**EXERCISE**
Below are the entries. Transcribe exactly the lines from the one with "684x505 pixels." through the one with "The image size is (717, 438).", ends included, and leave out all others.

**RECORDED DATA**
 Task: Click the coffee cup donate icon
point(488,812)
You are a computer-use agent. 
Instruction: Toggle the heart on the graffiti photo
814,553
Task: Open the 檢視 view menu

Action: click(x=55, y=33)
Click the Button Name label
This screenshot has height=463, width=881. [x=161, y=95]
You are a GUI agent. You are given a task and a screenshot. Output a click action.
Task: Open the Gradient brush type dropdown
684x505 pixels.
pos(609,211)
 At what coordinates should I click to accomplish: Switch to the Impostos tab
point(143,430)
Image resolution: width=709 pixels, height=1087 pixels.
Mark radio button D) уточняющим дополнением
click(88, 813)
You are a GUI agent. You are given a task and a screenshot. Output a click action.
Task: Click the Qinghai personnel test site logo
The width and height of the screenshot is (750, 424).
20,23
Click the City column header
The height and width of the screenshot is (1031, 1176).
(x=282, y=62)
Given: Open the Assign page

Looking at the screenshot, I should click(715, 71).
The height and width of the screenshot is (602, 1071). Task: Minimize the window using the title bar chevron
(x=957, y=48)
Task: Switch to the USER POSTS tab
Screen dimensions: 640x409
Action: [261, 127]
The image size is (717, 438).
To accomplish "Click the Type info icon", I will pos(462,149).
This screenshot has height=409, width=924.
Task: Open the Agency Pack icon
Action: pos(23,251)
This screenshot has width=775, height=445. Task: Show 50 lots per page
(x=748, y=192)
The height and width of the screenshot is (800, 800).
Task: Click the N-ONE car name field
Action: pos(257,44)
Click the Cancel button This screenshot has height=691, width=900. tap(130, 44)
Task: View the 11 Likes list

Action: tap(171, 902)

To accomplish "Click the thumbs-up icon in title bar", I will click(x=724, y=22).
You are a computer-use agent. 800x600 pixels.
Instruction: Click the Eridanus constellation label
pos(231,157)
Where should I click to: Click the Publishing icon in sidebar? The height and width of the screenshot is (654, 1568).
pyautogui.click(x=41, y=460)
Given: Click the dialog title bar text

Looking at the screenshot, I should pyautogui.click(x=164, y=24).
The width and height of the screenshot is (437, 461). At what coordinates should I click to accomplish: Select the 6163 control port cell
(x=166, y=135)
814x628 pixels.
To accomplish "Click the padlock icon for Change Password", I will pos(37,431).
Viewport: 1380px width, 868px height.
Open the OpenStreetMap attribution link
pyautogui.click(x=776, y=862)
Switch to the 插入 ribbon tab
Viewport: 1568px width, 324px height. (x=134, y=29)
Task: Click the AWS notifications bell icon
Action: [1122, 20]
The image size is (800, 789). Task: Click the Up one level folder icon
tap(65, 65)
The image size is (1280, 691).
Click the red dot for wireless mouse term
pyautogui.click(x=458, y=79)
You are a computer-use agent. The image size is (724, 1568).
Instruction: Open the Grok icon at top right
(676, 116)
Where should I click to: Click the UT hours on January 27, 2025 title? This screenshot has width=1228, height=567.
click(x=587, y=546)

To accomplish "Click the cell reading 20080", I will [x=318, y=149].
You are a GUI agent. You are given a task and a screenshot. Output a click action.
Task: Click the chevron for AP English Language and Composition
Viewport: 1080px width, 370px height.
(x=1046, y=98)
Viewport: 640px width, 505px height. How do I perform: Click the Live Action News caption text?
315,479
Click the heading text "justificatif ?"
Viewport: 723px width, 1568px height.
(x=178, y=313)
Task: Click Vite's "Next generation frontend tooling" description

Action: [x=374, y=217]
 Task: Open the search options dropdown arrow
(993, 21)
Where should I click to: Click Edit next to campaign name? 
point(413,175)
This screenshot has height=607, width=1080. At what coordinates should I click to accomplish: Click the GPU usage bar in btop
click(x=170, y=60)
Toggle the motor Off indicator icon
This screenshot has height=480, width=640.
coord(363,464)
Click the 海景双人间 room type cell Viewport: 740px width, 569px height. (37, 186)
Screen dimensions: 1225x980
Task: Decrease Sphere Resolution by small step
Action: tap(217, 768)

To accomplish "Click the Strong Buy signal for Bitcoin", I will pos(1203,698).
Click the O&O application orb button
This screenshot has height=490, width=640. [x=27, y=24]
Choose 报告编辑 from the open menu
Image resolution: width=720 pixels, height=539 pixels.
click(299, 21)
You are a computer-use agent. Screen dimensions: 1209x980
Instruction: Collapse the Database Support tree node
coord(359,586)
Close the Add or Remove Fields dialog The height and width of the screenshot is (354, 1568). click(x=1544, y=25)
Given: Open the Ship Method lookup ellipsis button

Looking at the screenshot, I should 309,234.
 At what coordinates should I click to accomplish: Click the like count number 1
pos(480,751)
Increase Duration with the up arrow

**COMPLETED TASK**
684x505 pixels.
pos(609,211)
 At what coordinates should I click to accomplish: Switch to the Impostos tab
point(143,430)
Image resolution: width=709 pixels, height=1087 pixels.
Mark radio button D) уточняющим дополнением
click(88, 813)
You are a GUI agent. You are given a task and a screenshot. Output a click action.
Task: Click the Qinghai personnel test site logo
The width and height of the screenshot is (750, 424).
20,23
Click the City column header
The height and width of the screenshot is (1031, 1176).
(x=282, y=62)
Given: Open the Assign page

Looking at the screenshot, I should click(715, 71).
The height and width of the screenshot is (602, 1071). Task: Minimize the window using the title bar chevron
(x=957, y=48)
Task: Switch to the USER POSTS tab
Screen dimensions: 640x409
Action: [261, 127]
The image size is (717, 438).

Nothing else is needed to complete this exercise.